Why is the output of this program "CLASS A"? Isn't this determined to be of type B? Doesn't it mean that this->g() should call the B class's version of g?
#include <iostream>
using namespace std;
class A {
private:
void g() {
cout << "CLASS A" << endl;
}
public:
virtual void f() {
g();
}
};
class B : public A {
public:
void g() {
cout << "CLASS B" << endl;
}
};
int main() {
A* a = new B();
a->f();
}
Isn't this determined to be of type B?
No. B may be the dynamic type, but the static type of *this is A within all its member functions.
The member function g is not virtual, so therefore a call to it uses static binding. In static binding, the dynamic type of the object is irrelevant - only the static type matters. A call to the non-virutal g within a member function of A should be a call to A::g.
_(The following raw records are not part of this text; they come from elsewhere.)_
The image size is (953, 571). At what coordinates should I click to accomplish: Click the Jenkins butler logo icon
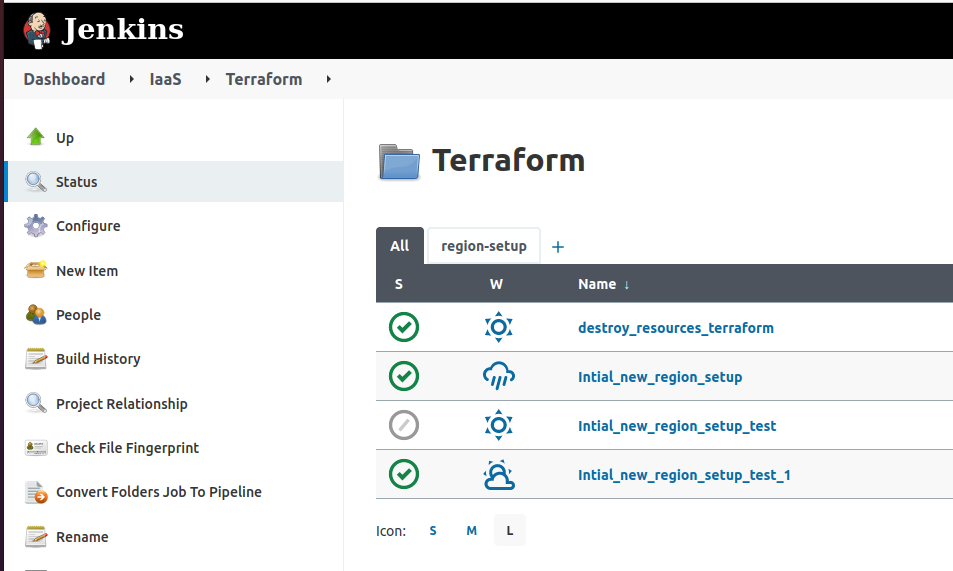coord(37,30)
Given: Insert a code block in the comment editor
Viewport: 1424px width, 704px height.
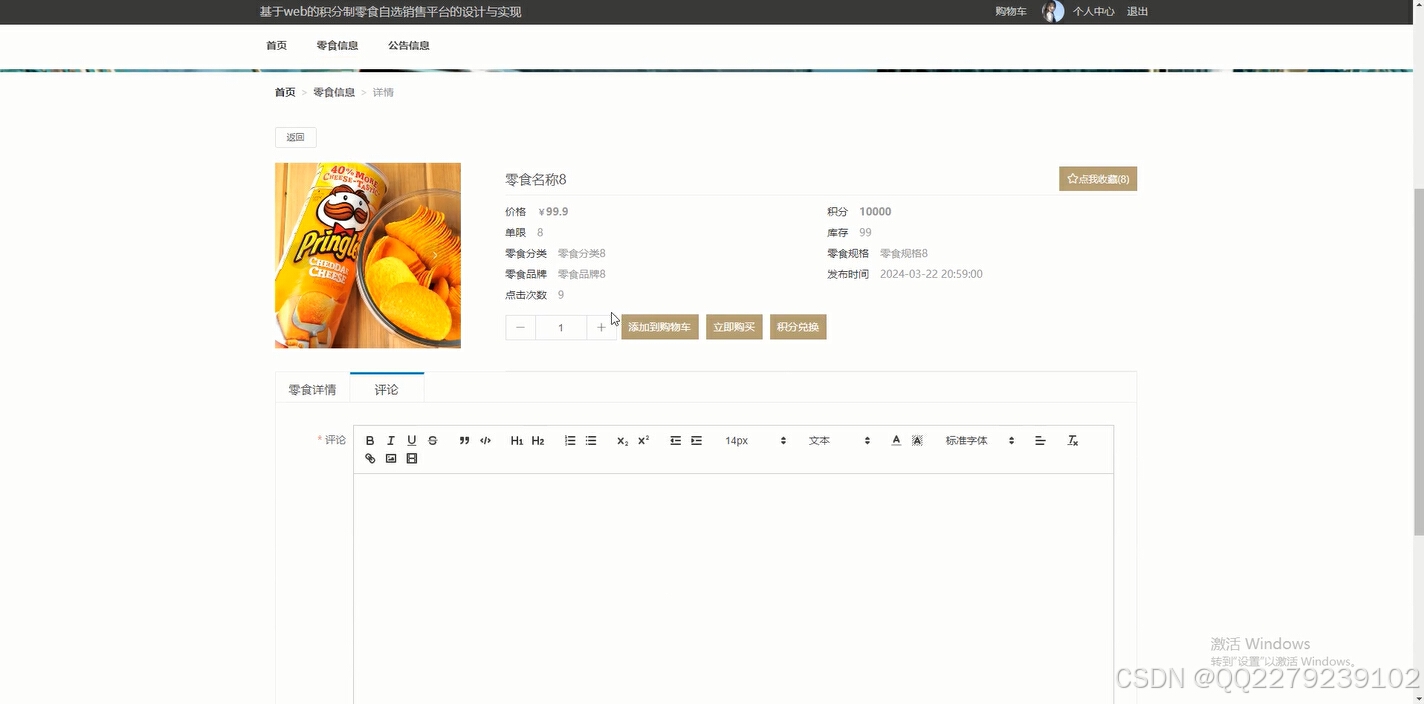Looking at the screenshot, I should (485, 440).
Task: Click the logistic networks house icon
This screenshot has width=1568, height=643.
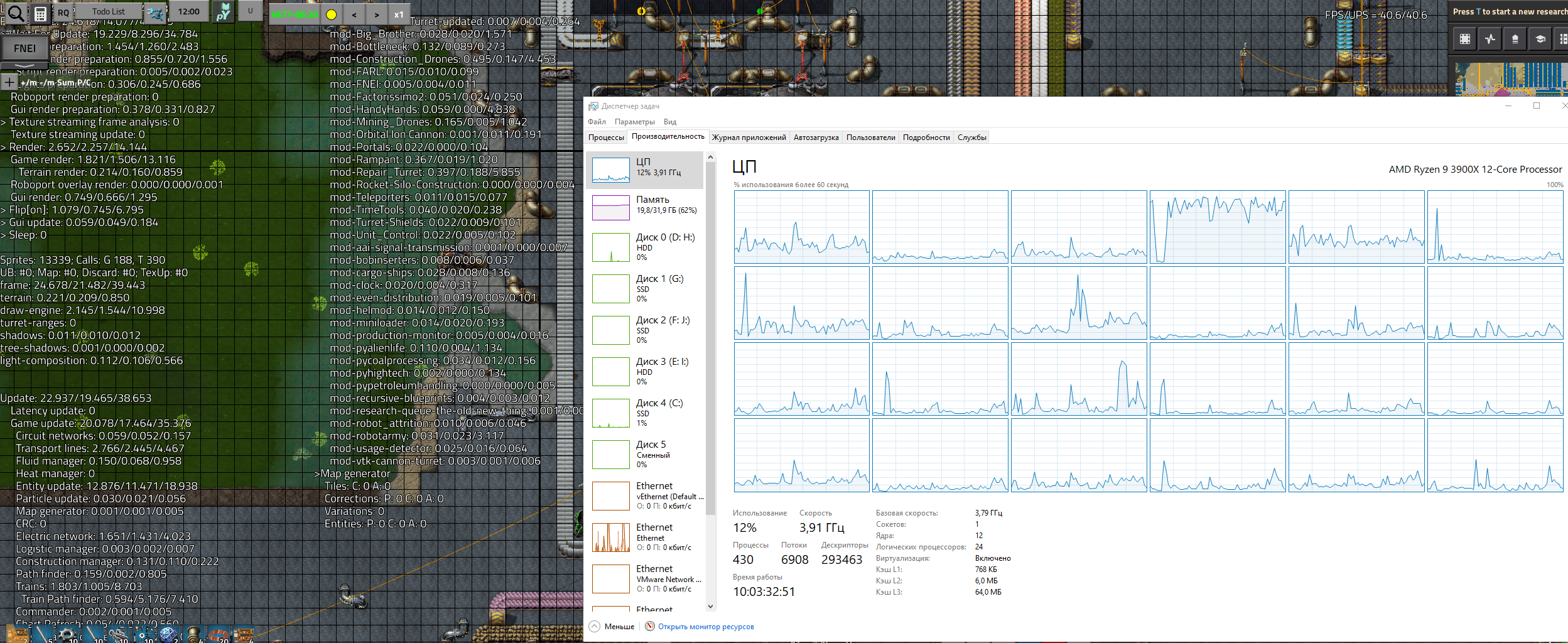Action: (x=1515, y=39)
member function pointer conversion

#include <iostream>
using namespace std;
class A {
};
typedef void (A::*funA)(int);
class B : public A {
public:
void m(int) {std::cout << "mm" << std::endl; }
void n(int) { std::cout << "nn"<<std::endl; }
};
typedef void (B::*funB)(int);
class C : public B {
public:
void g(int) {std::cout << "gg" << std::endl; }
void h(int) { std::cout << "hh"<<std::endl; }
};
typedef void (C::*funC)(int);
int main() {
funB f = static_cast<funB>(&C::m);
A* pa = new A;
(pa->*(static_cast<funA>(f)))(2);
return 0;
}
gcc compile and output "mm".
But why can this work? Class A in fact don't define any function.
It seems the class can use its base class or derived class function by this way, even though it doesn't define them.
Since A doesn't contain the member that f refers to, the behaviour is undefined.
The probable reason why it works anyway is that the function B::m doesn't touch the this pointer, so it doesn't "notice" when it's called on an object of the wrong type. Also, A and B are not polymorphic, so dereferencing the pointer-to-member and calling doesn't require examining any vptr.
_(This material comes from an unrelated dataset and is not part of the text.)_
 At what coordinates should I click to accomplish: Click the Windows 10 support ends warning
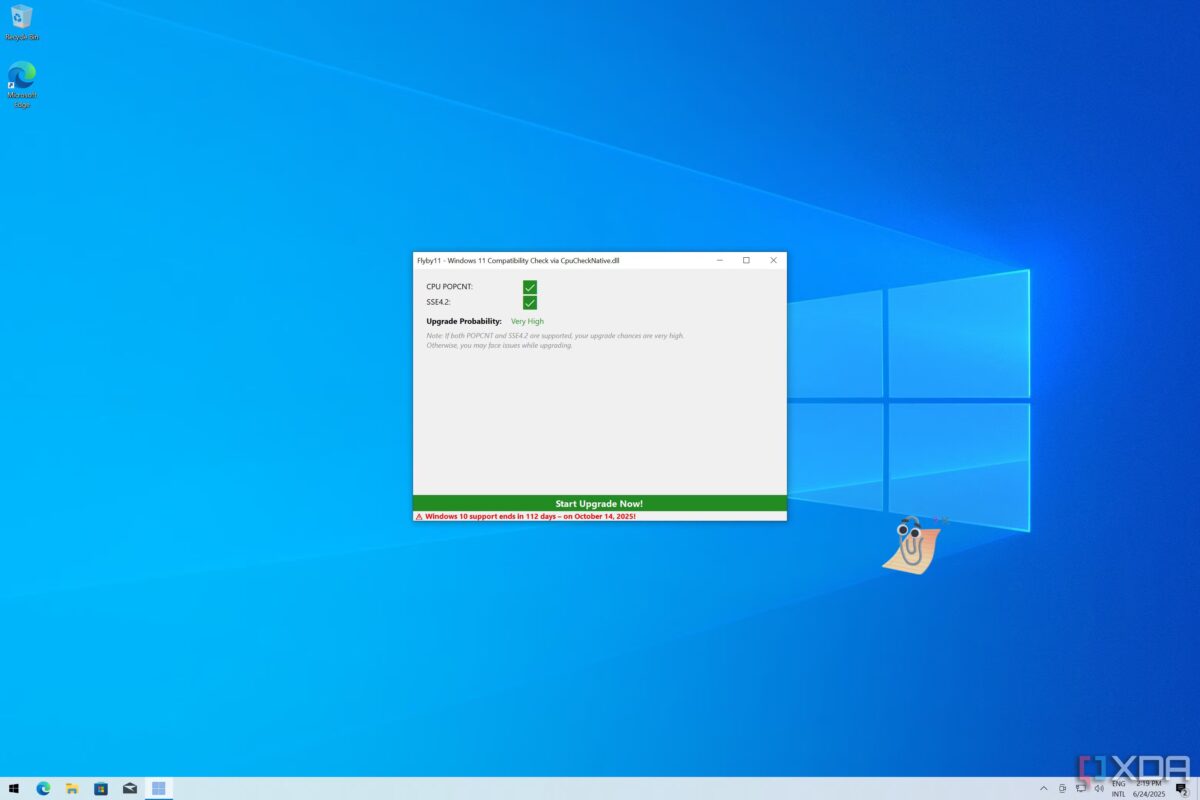525,516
Why is not overloaded function for derived class object invoked when given a pointer to base class in C++?

In the following code
#include <iostream>
using namespace std;
class A {
public:
A() {}
virtual ~A() {};
};
class B : public A {
public:
B() {}
virtual ~B() {};
};
void process(const A&) {
cout << "processing A" << endl;
}
void process(const B&) {
cout << "processing B" << endl;
}
int main(void) {
A* a = new B;
process(*a);
return 0;
}
the output of running it becomes
processing A
but I would have assumed that it should have been
processing B
since a points to the derived class B and not A. So why does it call the first implementation of process function and not the second?
The static type of expression *a is A because a was declared as
A* a = new B;
The compiler resolves the selection of overloaded functions using the static type of the argument.
Even when virtual functions are called the compiler uses the static type of the object to call appropriate function. The difference is only that the compiler uses the table of pointers to virtual functions to indirectly call the required function.
You need to make process() a virtual member function of A, B:
class A {
public:
A() {}
virtual ~A() {};
virtual void process() const { cout << "processing A" << endl; }
};
class B : public A {
public:
B() {}
virtual ~B() {};
virtual void process() const override { cout << "processing B" << endl; }
};
int main(void) {
A* a = new B;
a->process();
return 0;
}
In your current code, *a is of type A&, so the closest match to process(*a); is the first overload (for const A&).
void process(const A&); is a better (exact) match, since dereferencing A* gives you A&.
Short answer, but there isn't much more to say unless you want a reference from the standard.
You could dynamic_cast the result of *a and that would give you a B&, but that's smelly desing. What you probably want is a virtual function in A that's overriden in B (assume it's called foo). Then, calling a->foo() would dispatch to B::foo.